> [PROBLEM DETAILS] Output nothing but the lines from the one holding "Task: Toggle the Edge legend series" to the end of the listing. Reproduce them exactly, without the pictures.

> [GIVEN INFORMATION]
======
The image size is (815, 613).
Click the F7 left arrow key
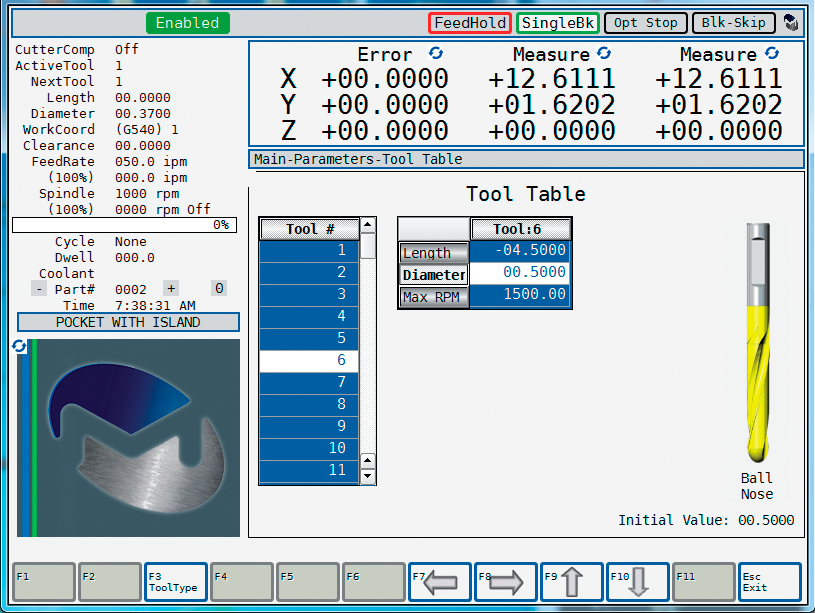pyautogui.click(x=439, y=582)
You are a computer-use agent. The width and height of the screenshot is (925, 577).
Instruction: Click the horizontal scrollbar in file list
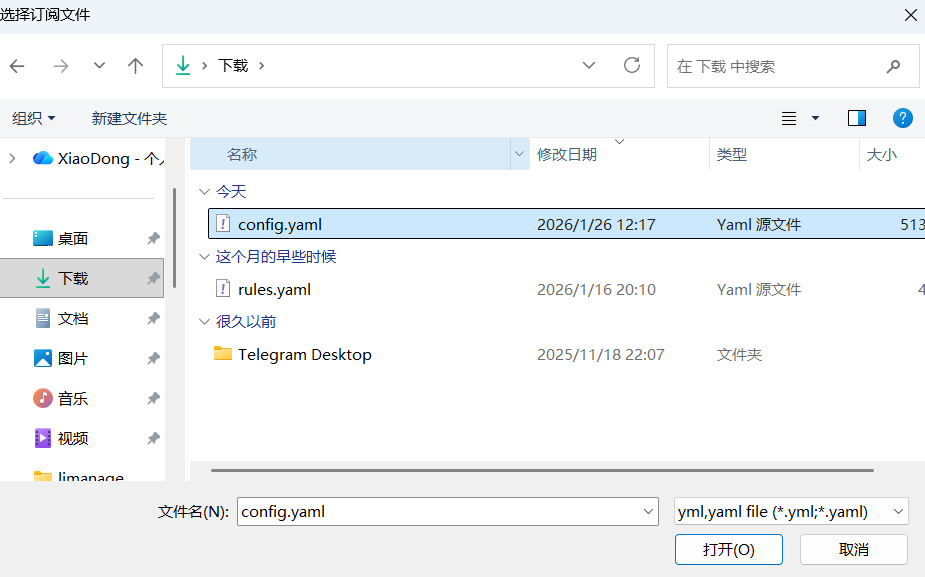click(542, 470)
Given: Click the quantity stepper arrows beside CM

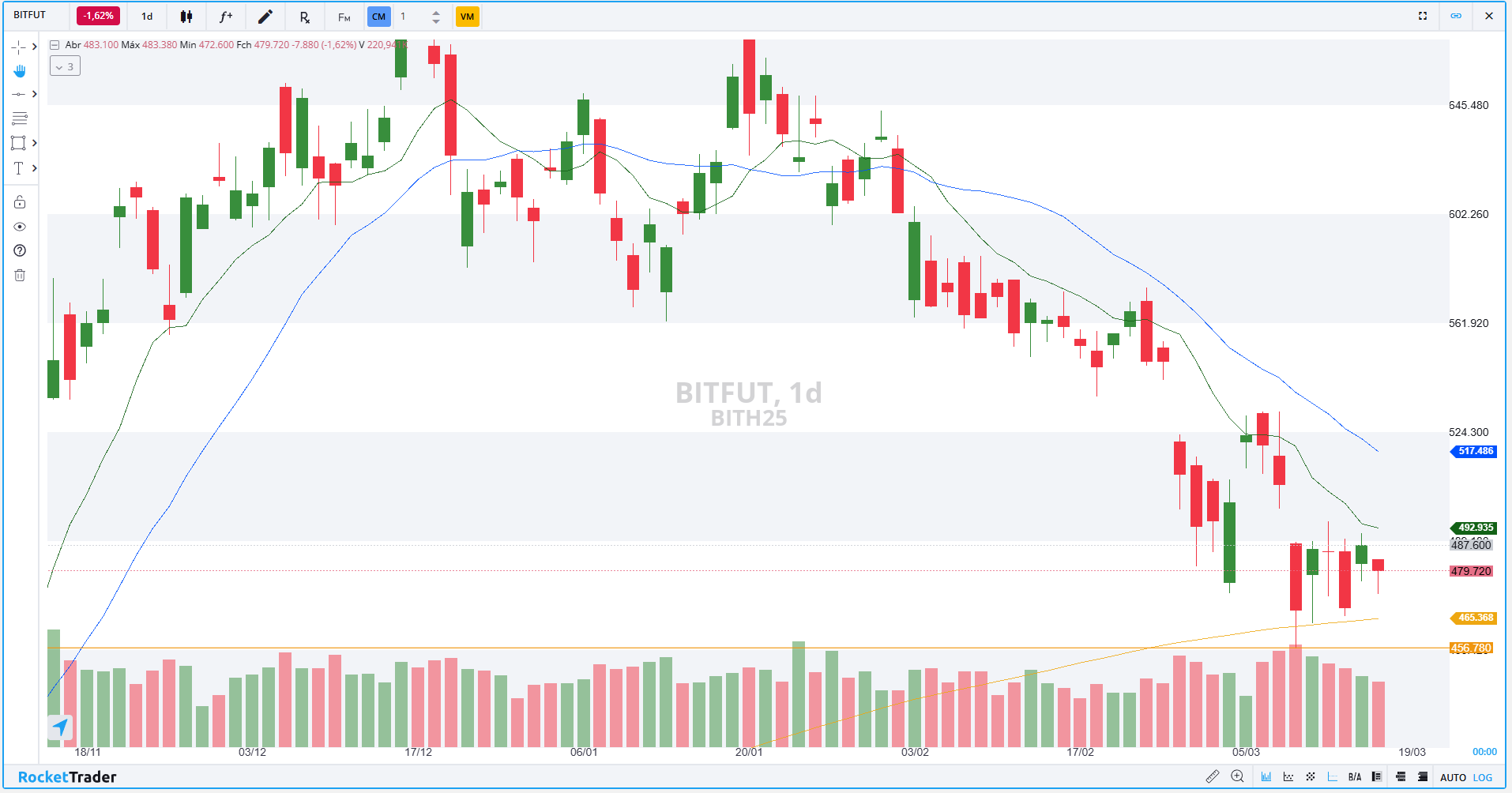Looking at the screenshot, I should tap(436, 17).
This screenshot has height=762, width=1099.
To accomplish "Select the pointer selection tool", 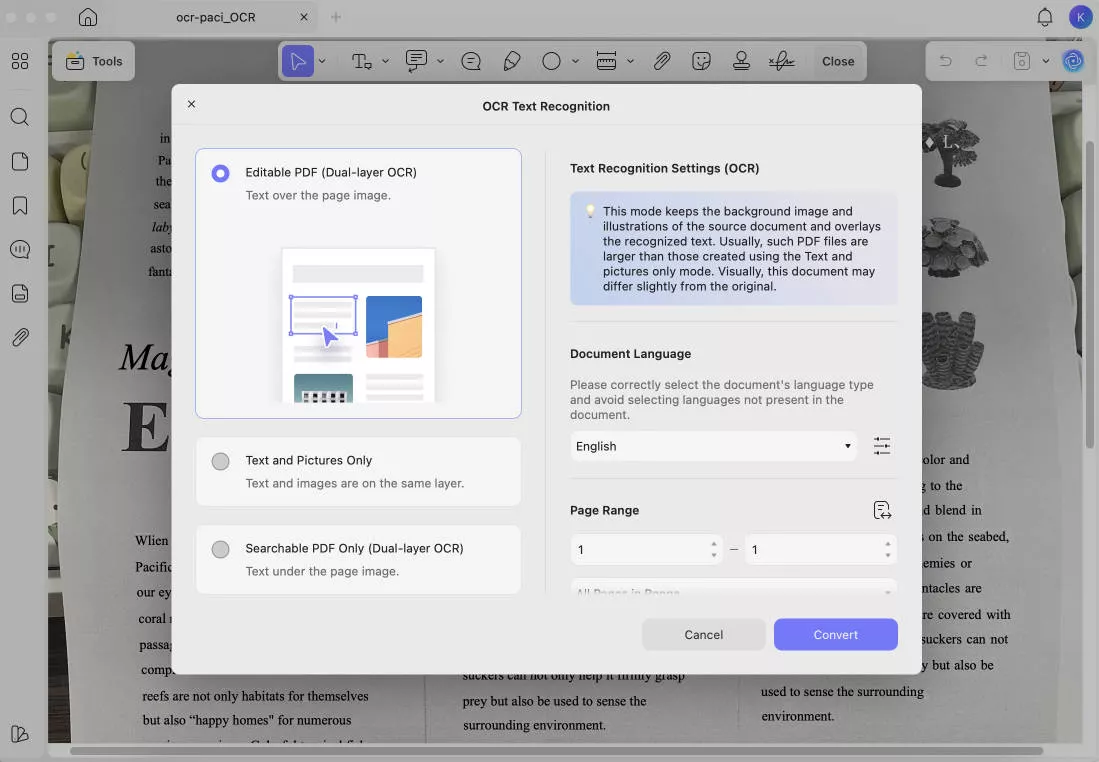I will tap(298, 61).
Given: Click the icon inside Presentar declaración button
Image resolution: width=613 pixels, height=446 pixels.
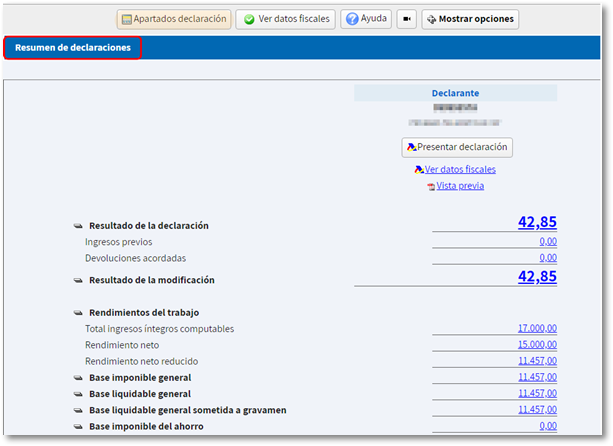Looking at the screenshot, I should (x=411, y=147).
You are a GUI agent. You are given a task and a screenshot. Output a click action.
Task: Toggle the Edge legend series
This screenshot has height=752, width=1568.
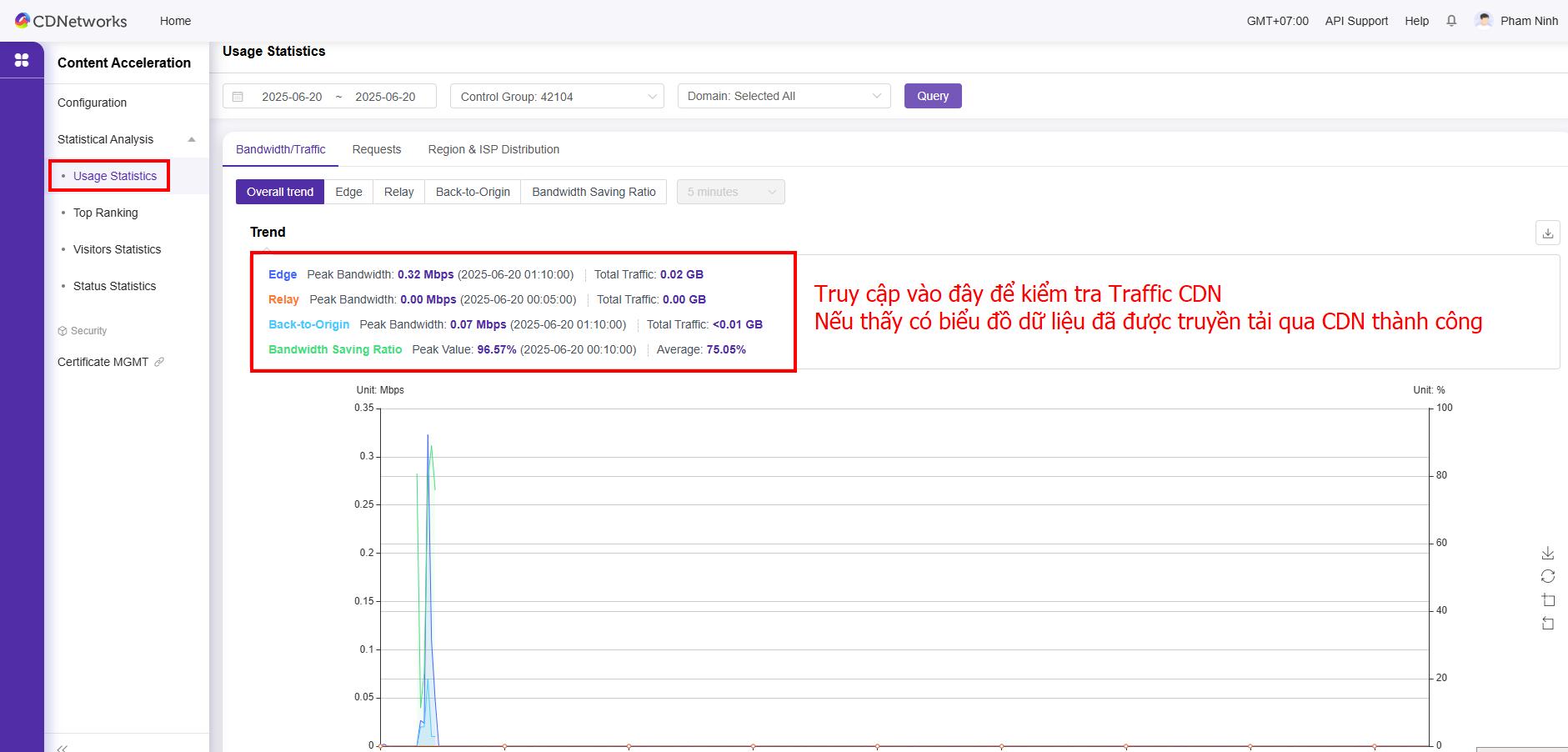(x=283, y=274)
======
> [ANSWER TO THIS TASK]
Task: Toggle the Edge legend series
This screenshot has height=752, width=1568.
(x=283, y=274)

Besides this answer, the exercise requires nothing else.